Transformer的拓扑麻烦
英文摘要
Google DeepMind published a paper titled "The Topological Trouble With Transformers," arguing that the Transformer architecture has a structural flaw in state tracking: as sequences grow, internal state updates are pushed into deeper network layers and become inaccessible to later processing steps. The paper demonstrates this defect with failures in a number-guessing game and the "bank" ambiguity test, where models give contradictory answers despite having disambiguated the word earlier. Chain-of-thought prompting mitigates the problem by externalizing hidden states as visible text, but it is computationally expensive and does not fix the underlying architectural limitation. The authors advocate shifting focus toward recurrent architectures that explicitly pass state along the sequence dimension, such as MAMBA, RWKV-7, and DeltaNet, and suggest future directions like coarser-grained recurrence and staged training from feedforward pretraining to recurrent fine-tuning.
中文摘要
谷歌DeepMind发表论文《The Topological Trouble With Transformers》,指出Transformer架构在状态追踪上存在结构性缺陷:随序列增长,内部状态更新被推入更深网络层,导致后续处理无法访问,引发逻辑矛盾。论文通过猜数字游戏和“bank”歧义测试中的实际失效案例加以佐证。思维链通过将隐藏状态外显为文本缓解了问题,但计算成本高昂且未触及架构根本。作者主张转向沿序列维度显式传递状态的循环架构(如MAMBA、RWKV-7、DeltaNet),并建议研究更粗粒度的循环机制以及从前馈预训练到循环微调的分阶段训练策略。
关键要点
The paper identifies a fundamental topological limitation of Transformers: state tracking fails because updated internal states are buried in deep layers and are not accessible to later processing steps.
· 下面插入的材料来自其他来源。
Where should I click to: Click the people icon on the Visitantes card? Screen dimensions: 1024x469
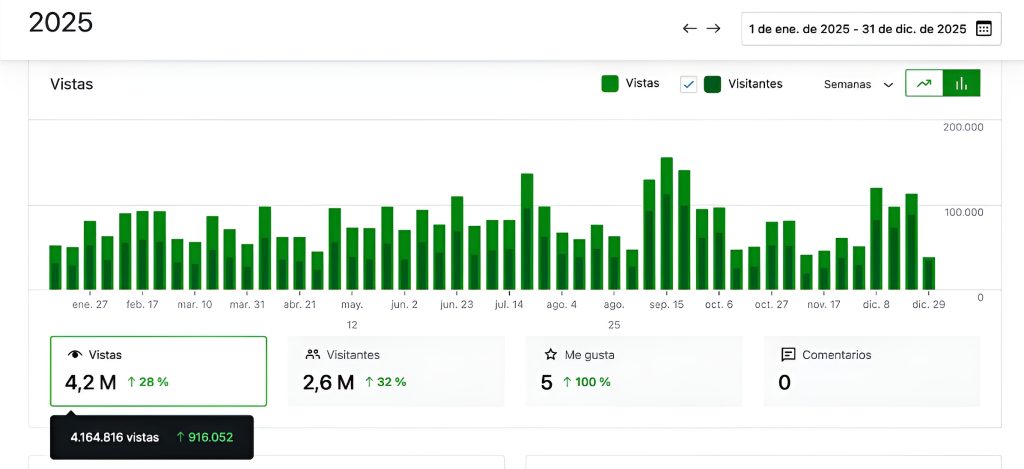[312, 355]
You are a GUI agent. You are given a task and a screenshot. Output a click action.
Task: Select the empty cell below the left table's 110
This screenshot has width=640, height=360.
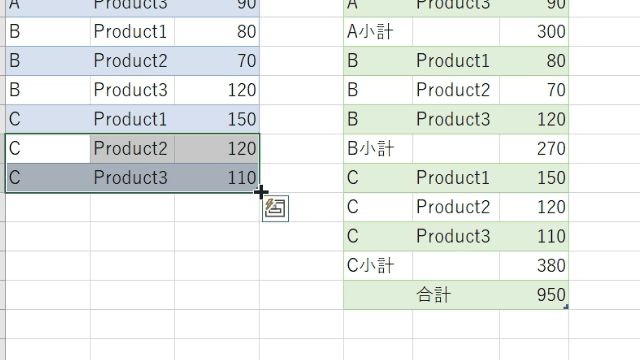click(x=217, y=207)
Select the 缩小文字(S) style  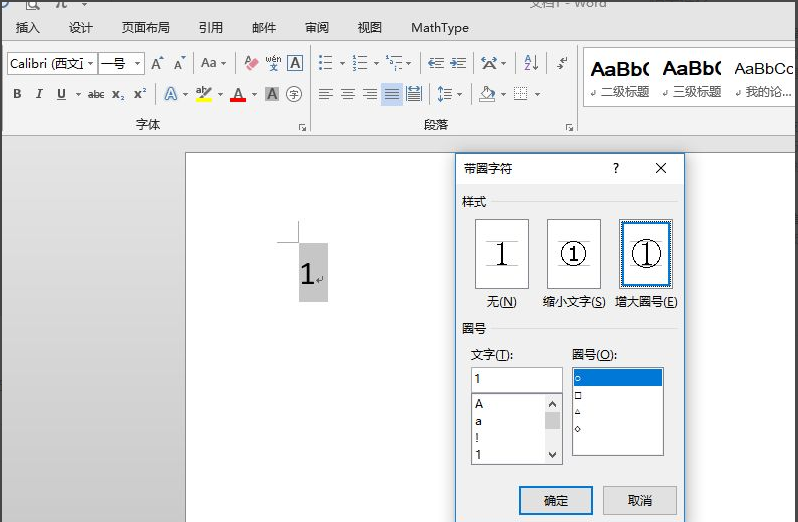point(573,255)
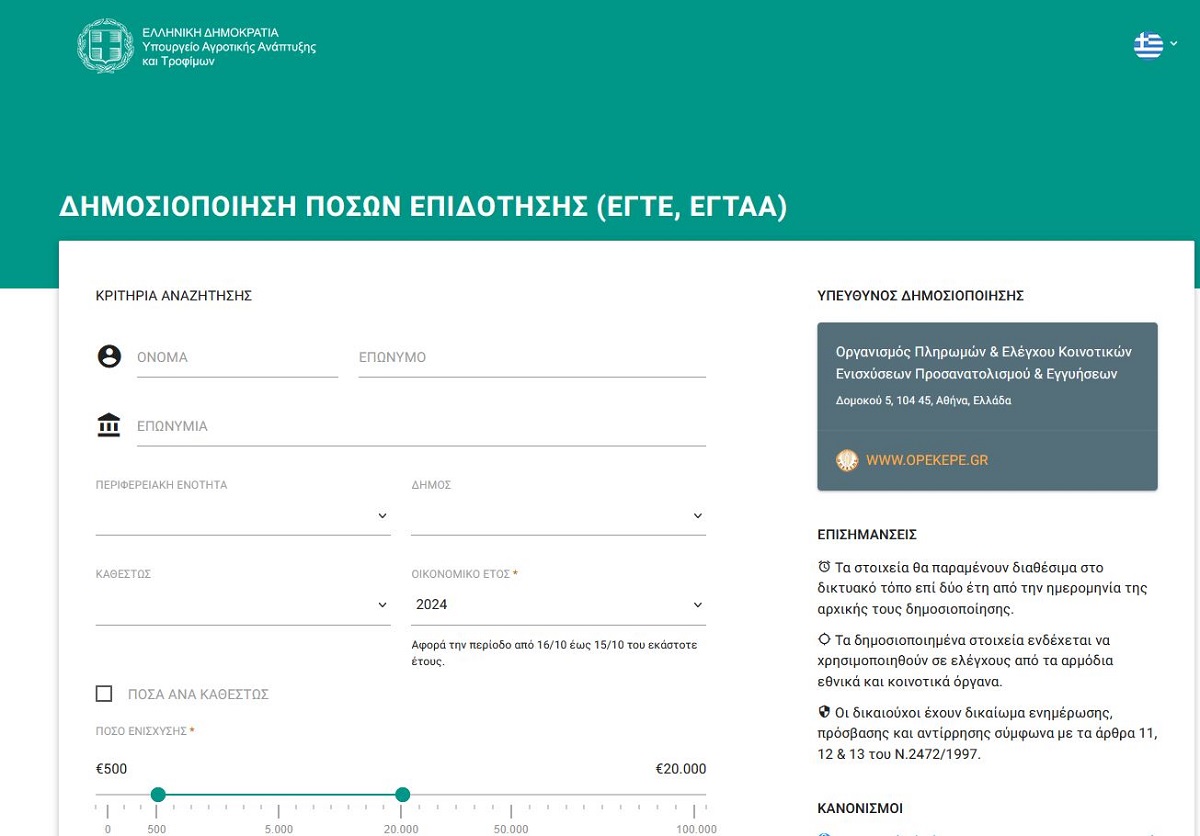Viewport: 1200px width, 836px height.
Task: Focus the ΟΝΟΜΑ text field
Action: coord(237,358)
论文指出Transformer的根本拓扑缺陷:状态追踪失效是因更新后的内部状态被埋藏于网络深层,后续步骤无法调用。
Experiments show models like Gemini 3 contradict themselves in a guess-the-number game and in resolving word-sense ambiguity, despite correct internal disambiguation.
实验显示,Gemini 3等模型在猜数字游戏和词义消歧中自相矛盾,即便内部已正确消歧。
Chain-of-thought only works around the flaw by materializing hidden states as text, which is costly and not a structural solution.
思维链只是将隐藏状态转化为文本输出再回读,治标不治本且成本高昂。
The paper advocates for sequence-directional recurrent architectures (MAMBA, RWKV-7, DeltaNet) that explicitly carry state across steps, enabling indefinite tracking.
论文主张采用沿序列方向传递状态的循环架构(如MAMBA、RWKV-7、DeltaNet),以实现无限期的状态追踪。
Future work includes coarser-grained recurrence (e.g., sentence-level), leveraging residual alignment for cheaper training, and staged pretraining-recurrent fine-tuning.
后续方向包括更粗粒度循环(如句子级)、利用残差对齐降低训练成本,以及前馈预训练配合循环微调。